OLinks – The OhioLINK Linking Service
Look up a specific journal article.
What is OLinks?
OLinks is a service that makes it easy for you to connect from a citation in a database to electronic full text for that item and/or information about its availability in print.
OLinks accepts links that request a specific citation, and determines whether electronic full text of the cited article is available, either through OhioLINK or through services your local library subscribes to. OLinks provides a link to the location of any full text and also provides information about what issues of a journal your library owns in print format.
Who can use OLinks?
OLinks is provided for the current students, staff, and faculty of OhioLINK's member institutions. Most of the services it links to are licensed for use only by OhioLINK researchers.
What databases connect to OLinks?
OhioLINK's own locally loaded databases use OLinks to connect users to electronic and print journal holdings. In addition, OhioLINK has configured its OCLC FirstSearch and RLG Eureka databases to use OLinks, and researchers with access to Chemical Abstracts SciFinder will see OLinks connections there also.
It is also possible to connect to the PubMed database using a custom URL that will enable OLinks in the PubMed MEDLINE database. That URL is <http://www.ncbi.nlm.nih.gov/entrez/query.fcgi?otool=ohiolink>.
Why is electronic full text sometimes unavailable when OLinks says it is available?
OLinks makes connections to many sources of electronic full text based on tables provided by each source listing what should be available. On occasion, an article's availability changes before we can update our tables, publishers miss an issue, or errors in publisher data cause an issue to be loaded in the wrong place. OhioLINK constantly works with publishers to make sure our own journal collection, the Electronic Journal Center is as complete and correct as we can make it, but there are times when articles that should be available are not.
Why is electronic full text sometimes available when OLinks says it is not?
OLinks makes connections to some sources of full text based on tables of specific articles, rather than whole journals, and these tables are updated every four to eight weeks. During that time, newly added articles are available, but cannot be found through OLinks. OhioLINK also subscribes to some services that provide full text, but do not provide a way to link to specific articles. OLinks cannot provide links to full text in these services.
What can I access from off campus or from branch campuses?
Off-campus users connecting via a campus proxy server should have access to any full text sources available to on-campus users. Off-campus users using OhioLINK remote authentication should have access to full text sources available from OhioLINK: the EJC and ProQuest full text. Users of OhioLINK remote authentication will usually not be able to access electronic full text from sources made available by their local library, such as JSTOR or CatchWord.
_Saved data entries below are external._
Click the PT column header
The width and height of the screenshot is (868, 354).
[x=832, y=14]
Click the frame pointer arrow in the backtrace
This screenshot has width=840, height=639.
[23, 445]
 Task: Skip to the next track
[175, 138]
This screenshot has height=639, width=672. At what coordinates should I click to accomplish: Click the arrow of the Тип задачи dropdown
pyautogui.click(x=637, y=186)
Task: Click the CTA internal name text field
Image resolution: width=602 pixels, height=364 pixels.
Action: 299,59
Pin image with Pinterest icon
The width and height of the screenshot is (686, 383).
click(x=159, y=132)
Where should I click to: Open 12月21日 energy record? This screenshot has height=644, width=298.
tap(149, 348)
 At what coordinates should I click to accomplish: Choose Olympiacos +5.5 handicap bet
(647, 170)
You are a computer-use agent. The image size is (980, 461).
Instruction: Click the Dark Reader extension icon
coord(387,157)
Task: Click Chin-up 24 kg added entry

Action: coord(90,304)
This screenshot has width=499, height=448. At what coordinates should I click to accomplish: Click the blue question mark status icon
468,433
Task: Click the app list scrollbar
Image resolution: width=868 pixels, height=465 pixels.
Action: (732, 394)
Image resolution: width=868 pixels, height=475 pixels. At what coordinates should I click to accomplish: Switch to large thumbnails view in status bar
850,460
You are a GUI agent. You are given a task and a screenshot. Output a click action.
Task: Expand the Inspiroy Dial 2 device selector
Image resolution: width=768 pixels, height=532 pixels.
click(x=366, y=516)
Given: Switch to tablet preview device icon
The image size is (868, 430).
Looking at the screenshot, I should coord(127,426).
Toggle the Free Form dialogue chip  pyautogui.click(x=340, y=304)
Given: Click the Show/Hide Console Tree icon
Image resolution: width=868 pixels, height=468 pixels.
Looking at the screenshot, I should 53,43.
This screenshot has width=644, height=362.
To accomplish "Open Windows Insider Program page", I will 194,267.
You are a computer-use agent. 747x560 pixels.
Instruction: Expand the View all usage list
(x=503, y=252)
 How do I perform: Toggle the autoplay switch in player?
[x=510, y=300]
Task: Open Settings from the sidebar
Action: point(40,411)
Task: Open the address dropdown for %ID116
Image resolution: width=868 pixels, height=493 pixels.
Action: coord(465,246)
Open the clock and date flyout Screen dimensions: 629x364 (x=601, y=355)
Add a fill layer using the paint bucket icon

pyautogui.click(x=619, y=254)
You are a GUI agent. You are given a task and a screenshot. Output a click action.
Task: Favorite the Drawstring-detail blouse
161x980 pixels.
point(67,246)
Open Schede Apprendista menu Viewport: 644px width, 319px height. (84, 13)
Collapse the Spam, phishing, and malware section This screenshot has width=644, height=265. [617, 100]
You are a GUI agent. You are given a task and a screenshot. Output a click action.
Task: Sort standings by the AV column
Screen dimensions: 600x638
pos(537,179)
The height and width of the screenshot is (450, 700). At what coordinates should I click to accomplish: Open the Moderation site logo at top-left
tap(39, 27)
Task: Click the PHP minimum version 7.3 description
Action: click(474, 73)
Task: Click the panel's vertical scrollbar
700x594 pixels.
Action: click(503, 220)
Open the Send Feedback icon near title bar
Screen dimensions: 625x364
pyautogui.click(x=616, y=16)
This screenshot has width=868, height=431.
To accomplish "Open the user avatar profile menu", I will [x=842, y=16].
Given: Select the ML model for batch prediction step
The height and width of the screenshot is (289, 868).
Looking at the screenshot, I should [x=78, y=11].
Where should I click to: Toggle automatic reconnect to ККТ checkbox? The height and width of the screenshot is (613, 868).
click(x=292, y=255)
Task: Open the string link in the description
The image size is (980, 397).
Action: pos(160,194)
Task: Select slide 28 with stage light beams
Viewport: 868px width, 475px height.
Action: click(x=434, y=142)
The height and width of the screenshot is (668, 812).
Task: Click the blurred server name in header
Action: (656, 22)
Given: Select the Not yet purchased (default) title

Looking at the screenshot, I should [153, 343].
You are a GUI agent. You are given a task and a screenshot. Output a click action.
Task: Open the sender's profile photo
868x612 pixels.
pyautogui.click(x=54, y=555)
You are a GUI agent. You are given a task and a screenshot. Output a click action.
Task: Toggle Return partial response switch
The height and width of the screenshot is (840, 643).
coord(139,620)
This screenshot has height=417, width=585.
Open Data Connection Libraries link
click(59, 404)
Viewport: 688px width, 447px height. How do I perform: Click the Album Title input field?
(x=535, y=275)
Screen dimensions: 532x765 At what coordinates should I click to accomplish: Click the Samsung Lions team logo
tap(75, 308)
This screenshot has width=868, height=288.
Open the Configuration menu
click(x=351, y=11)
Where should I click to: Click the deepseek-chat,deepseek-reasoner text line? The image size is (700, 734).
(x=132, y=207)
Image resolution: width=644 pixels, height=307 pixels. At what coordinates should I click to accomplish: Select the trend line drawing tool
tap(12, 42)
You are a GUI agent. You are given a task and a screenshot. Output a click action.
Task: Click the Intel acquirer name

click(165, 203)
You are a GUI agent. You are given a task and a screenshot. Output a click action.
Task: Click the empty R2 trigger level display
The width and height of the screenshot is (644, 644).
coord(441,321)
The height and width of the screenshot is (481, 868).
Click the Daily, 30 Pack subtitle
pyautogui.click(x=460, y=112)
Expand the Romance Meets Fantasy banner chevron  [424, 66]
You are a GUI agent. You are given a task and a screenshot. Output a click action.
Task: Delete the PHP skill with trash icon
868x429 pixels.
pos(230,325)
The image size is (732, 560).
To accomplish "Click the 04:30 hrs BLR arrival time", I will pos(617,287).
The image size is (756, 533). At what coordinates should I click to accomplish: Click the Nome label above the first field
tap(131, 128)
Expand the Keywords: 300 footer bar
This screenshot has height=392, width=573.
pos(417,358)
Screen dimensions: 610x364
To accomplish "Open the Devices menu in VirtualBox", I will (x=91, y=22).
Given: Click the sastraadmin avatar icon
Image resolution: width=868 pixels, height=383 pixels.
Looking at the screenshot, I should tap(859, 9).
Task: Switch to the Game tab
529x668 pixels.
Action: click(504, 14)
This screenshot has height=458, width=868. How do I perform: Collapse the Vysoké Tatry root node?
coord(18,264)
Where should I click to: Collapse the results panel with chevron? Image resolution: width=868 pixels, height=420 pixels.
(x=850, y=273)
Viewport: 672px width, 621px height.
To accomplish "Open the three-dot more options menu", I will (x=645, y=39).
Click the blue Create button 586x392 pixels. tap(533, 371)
Some multi-campus universities subscribe to electronic journals only for their main campus or for select branch campuses. OLinks does not have information on which journal subscriptions are available to which branch campuses; we recommend you check with your local library for this information.
How does OLinks work?
OLinks is a web application that receives requests for citations formatted according to the OpenURL specification, currently a draft NISO standard. Requests for journal articles may be encoded using combinations of article metadata, PubMed ID numbers, or Digital Object Identifiers (DOIs). Requests for other works are usually redirected to the OhioLINK Library Catalog.
When OLinks receives a citation request, it determines which OhioLINK member library you are affiliated with. It then compares the requested citation against databases of electronic journal available to all OhioLINK members, plus electronic journals available specifically to your library. If electronic full text is available, OLinks will provide a link to its location. OLinks will also provide a link to information on a journal's availability in print format.